**Data excerpts:**
- Opening Delimiter -
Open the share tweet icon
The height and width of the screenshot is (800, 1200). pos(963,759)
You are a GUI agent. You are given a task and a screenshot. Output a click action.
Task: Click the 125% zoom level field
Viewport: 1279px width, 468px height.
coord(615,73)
- Closing Delimiter -
**Goal of the exercise:** Your task is to retype the records precisely as they stand.

**Finished exercise:**
Open the share tweet icon
The height and width of the screenshot is (800, 1200). pos(963,759)
You are a GUI agent. You are given a task and a screenshot. Output a click action.
Task: Click the 125% zoom level field
Viewport: 1279px width, 468px height.
coord(615,73)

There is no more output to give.